Saturday, July 23, 2022

What To Do With Leftover Grits

 If you live in the South, you are bound to have come across the question of what to do with leftover grits. There is no such thing as cooking too much (many?) grits, since a full pot of grits cooking on the stove provides just what you want to eat that morning (night?) plus the extra benefit of having leftover grits.

Since a full pot of grits takes just as much effort to wash and clean afterwards as a half pot of grits, you may as well cook enough grits for you and the family to eat right then and there, then whatever is leftover can be put in the refrigerator. That's right, northern friends, cold grits are almost just as good as warm grits. 

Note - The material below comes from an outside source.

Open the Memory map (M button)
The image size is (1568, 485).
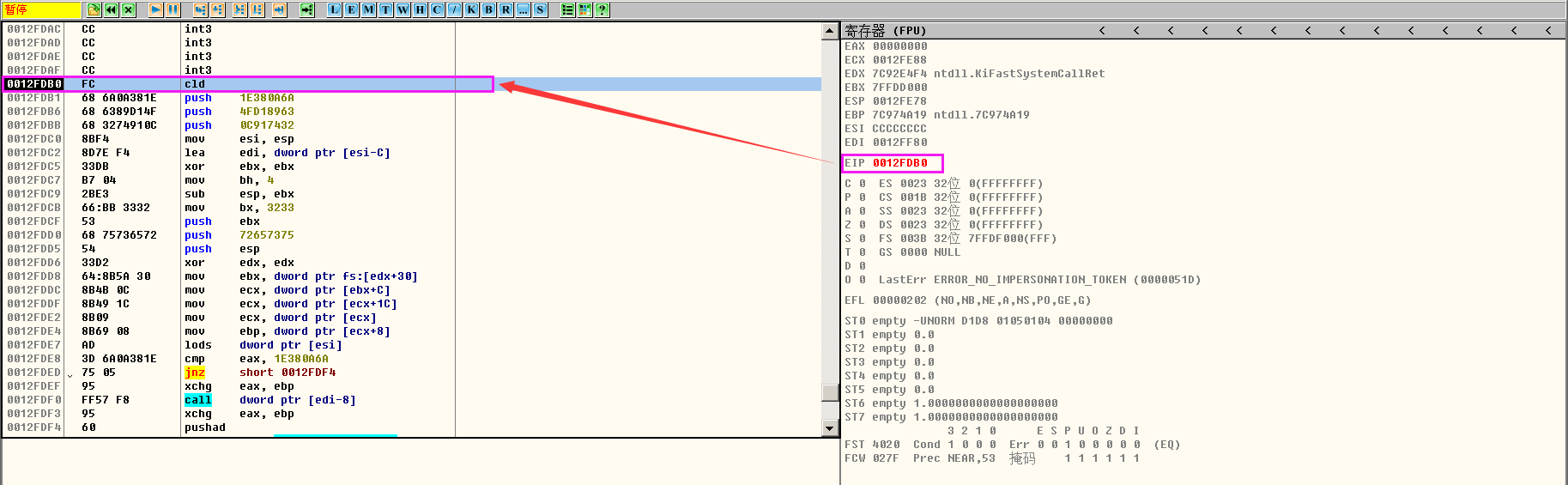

Cleaning a pot out in which you have cooked grits is a real challenge. Let's just say the automatic dishwasher is next to useless in this case. Pots with cooked on grits on their insides just laugh at automatic dishwashers.

Of course, fresh warm grits taken right out of the pot are somewhat fluid (depending on how long you cooked them), and when you scoop a pile of grits onto your plate and put a pat of butter on top of it, the butter begins melting rapidly, then slides down the side of the pile of grits as it finds the path of least resistance. Soon, what's left of the pat of butter sits at the side of the pile, thinking it has escaped.

But, no, that's when you take your fork and lift the butter up and smash it back into the steaming pile of grits, giving it a slight stir. By the end of this procedure, you wind up with enough butter mixed in with the grits to make them taste more buttery than gritty. Some like it more one way than the other, but to each his own. 

But the grits that are leftover in the pot, the grits that didn't get scooped and put on the breakfast plate, these are the grits that begin an adventurous journey into the refrigerator. They are scooped up and dumped into a glass (or other suitable container), then put in the fridge to cool. Sometime later, whenever the desire for grits arises again, just take the glass out of the fridge and slide the now solidified mass of grits out of the glass onto a plate.

The path now diverges. Some people will take a fork and start prying off chucks to eat right then. Some people will attempt to pick up the whole solidified mass and try to eat it like some kind of grit popsicle. 

But my wife tells me her family would take the cylinder of cooled down grits, cut it into rounded slices, then throw those into a pan greased with bacon grease and fry those puppies. I personally have never done that, being of the group that likes to eat their leftover grits straight out of the refrigerator. Probably with a fork. At that point, however, putting butter on the cold grits does absolutely nothing. It just falls off to the side. 

And such is the fate of leftover grits. It's just another episode in the "Greatness of Grits," soon to be a major motion picture.